## PROBLEM
For the entries below, the expected answer is the line with "The height and width of the screenshot is (691, 324).", the line with "Given: Switch to the 2.0装备 tab", and every line between them, exactly as written, and nothing more.
Start of EXERCISE INPUTS
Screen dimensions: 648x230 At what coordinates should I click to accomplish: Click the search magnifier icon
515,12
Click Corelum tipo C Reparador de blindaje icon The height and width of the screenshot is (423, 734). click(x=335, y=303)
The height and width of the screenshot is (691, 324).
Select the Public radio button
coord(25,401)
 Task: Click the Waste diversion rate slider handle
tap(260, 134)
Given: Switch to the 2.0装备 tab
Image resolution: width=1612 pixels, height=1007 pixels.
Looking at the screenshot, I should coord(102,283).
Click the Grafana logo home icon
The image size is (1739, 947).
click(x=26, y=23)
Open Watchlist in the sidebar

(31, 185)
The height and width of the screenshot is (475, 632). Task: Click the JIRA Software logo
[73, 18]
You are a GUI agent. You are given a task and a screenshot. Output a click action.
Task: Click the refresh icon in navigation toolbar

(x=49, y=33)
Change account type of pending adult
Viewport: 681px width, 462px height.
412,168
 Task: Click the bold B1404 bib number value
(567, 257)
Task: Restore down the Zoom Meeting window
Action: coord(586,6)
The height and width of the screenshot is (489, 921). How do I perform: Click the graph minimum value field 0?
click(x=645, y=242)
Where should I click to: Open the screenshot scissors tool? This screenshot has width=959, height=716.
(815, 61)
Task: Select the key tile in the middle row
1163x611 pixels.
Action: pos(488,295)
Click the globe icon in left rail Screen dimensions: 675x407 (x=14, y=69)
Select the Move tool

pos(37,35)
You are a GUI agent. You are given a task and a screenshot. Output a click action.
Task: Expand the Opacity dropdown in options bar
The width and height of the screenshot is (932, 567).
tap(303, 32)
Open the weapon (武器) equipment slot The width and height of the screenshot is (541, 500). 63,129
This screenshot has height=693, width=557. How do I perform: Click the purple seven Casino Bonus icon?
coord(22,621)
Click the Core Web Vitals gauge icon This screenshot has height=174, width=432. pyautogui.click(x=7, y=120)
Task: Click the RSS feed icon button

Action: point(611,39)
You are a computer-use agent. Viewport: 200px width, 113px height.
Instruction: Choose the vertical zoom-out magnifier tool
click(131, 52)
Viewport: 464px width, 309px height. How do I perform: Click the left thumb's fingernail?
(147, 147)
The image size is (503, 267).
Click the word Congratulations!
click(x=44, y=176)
End of EXERCISE INPUTS
## SOLUTION TO THIS TASK
The height and width of the screenshot is (691, 324).
Select the Public radio button
coord(25,401)
 Task: Click the Waste diversion rate slider handle
tap(260, 134)
Given: Switch to the 2.0装备 tab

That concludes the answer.